As ever, I try to tie the end of my letters back to the beginning so I will close with a little about the Lack of Time in our lives. Magicians use misdirection to take the audience’s eyes off the main trick. This is what I believe happens in our consistent whine that we “don’t have enough time”, to justify rushing blindly from pillar to post. We consider so rarely, what really matters. Our American-led work lives train us to assess that everything matters and having multiple Number One priorities is the acceptable norm. Is this really true? It will be if you let it, but that is going along with the herd and letting the mindless hysteria of the masses draw you into a lemming-like charge.

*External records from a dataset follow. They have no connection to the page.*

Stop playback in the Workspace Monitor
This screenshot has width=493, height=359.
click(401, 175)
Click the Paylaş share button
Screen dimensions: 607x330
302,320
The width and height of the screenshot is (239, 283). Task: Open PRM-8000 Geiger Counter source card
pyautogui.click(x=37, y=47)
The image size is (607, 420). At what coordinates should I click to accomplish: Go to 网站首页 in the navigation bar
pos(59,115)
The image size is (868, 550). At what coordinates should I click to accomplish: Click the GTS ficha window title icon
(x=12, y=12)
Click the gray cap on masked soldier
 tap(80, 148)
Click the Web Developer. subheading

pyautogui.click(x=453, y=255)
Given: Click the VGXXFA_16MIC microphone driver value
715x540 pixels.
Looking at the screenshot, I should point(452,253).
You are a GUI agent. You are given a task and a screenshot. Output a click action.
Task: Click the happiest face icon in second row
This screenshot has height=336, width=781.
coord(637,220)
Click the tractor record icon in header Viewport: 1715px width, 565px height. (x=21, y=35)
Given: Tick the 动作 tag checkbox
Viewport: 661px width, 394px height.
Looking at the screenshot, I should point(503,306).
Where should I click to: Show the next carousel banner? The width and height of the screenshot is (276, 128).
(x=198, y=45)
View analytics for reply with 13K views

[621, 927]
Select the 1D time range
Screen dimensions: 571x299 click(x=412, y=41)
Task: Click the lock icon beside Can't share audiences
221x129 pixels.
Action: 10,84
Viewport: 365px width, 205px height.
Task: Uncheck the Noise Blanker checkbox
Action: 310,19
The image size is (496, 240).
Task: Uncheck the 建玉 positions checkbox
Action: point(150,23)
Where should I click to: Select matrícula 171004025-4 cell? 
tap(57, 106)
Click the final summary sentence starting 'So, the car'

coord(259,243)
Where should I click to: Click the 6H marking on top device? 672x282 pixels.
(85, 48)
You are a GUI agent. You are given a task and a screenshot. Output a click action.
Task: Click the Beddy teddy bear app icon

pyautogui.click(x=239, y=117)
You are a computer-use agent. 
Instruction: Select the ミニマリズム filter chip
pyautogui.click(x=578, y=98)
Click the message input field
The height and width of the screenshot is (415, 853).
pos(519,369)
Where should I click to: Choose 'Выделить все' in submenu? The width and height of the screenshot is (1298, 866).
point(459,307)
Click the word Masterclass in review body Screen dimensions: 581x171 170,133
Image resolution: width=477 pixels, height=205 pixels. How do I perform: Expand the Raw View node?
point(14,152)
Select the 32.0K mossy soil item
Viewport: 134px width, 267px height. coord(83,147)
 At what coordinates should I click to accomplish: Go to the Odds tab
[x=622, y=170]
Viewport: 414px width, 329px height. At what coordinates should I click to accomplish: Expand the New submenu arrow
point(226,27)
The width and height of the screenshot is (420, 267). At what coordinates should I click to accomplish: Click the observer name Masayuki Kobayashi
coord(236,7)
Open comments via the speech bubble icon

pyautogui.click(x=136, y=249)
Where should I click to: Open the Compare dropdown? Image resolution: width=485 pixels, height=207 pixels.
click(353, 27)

It is a simple truth that Time is the one thing that we have in unlimited quantity. There will still be Time after we are gone. So getting us to focus on a lack of time is the misdirection, achieved by giving us too many options. We try to accept every offer on offer (back to FOMO - Fear Of Missing Out, mentioned a few letters ago). Next year is the 100th Chelsea Flower Show. I have been to the 96th, 97th, 98th and 99th. The 100th should be something special - but they are all wonderful. (Here’s a pic from last year).


When I go, I go on Members’ Day - next year, this will be May 21st. On May 22nd, I will either have gone or have missed it. Either way, Life will go on. The world won’t end. Yesterday, I played golf, today I am typing this to you. Later on, I will be reading, maybe working on a story, maybe shopping, maybe packing my bags for the visit to Essex next week, maybe playing a guitar… I don’t have a measurement system that tells me which is the ‘best’ choice. I do the last thing that appeals and live with the disappointment of looking back at the inviting things I could have done - but didn't.
 
I have a mate, Paul, of some 30 years standing and we’ve often discussed the mistakes we’ve made in our lives. They are manifold - yet we have no regrets as our lives have been full and generous. We deal with reality via a common philosophy of life - “It seemed like a good idea at the time”. When I look back wistfully on things I might have done, the thought also occurs that I might have dropped dead during that alternative activity or as a result of it. As I am still here, it seems that I have made all the right choices so far.